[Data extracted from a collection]
■ ■ ■ ■ ■ ■ ■
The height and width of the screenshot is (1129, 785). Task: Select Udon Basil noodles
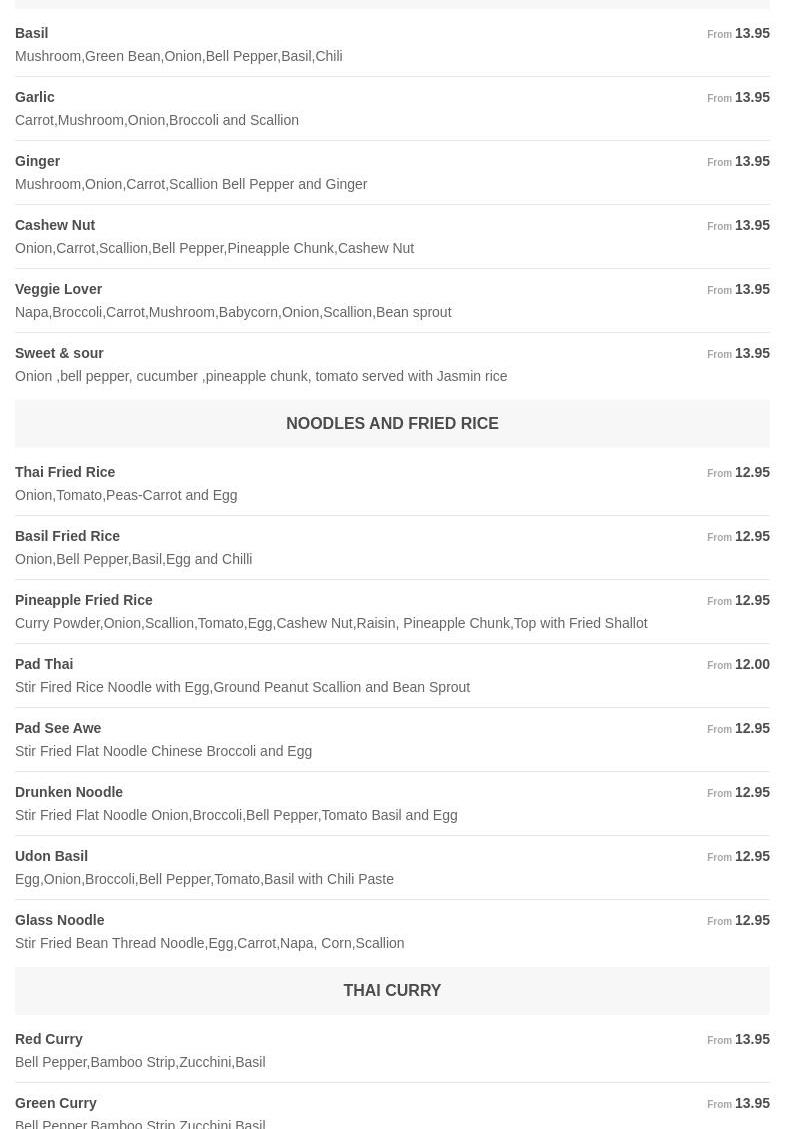[52, 856]
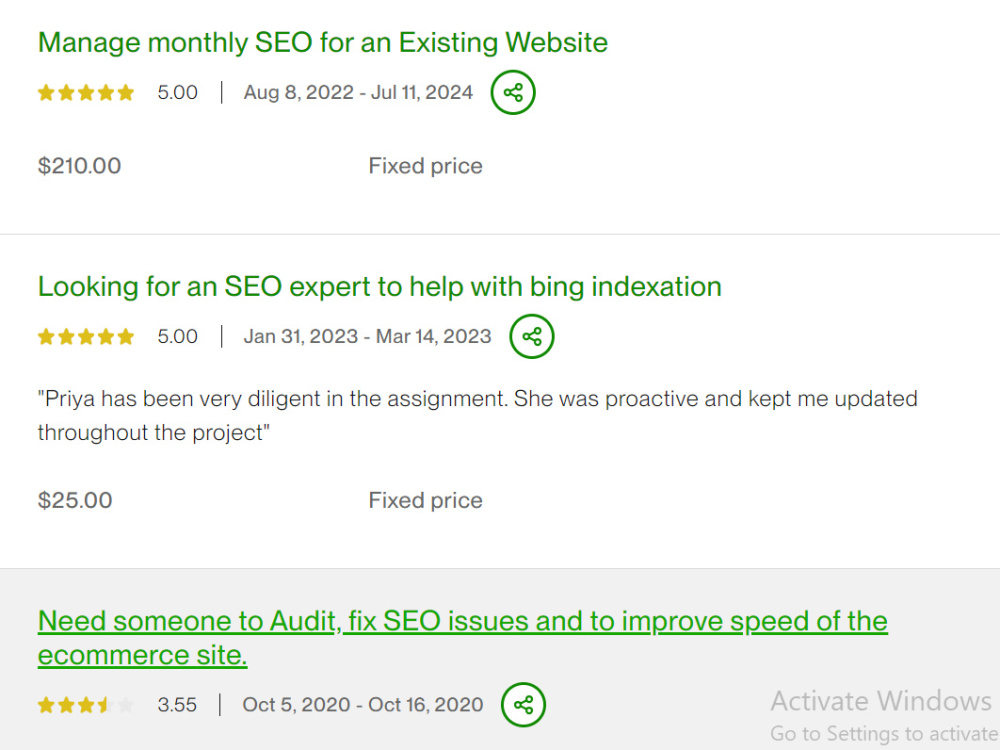Click the date range Oct 5, 2020 - Oct 16, 2020
The image size is (1000, 750).
pos(363,705)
■ ■ ■ ■ ■ ■ ■
AIM OF THE EXERCISE – Each line above should be printed again exactly, though the pictures should not be.

EXPECTED ANSWER –
The height and width of the screenshot is (1129, 785). Task: Select Udon Basil noodles
[52, 856]
Click the date range Oct 5, 2020 - Oct 16, 2020
The image size is (1000, 750).
pos(363,705)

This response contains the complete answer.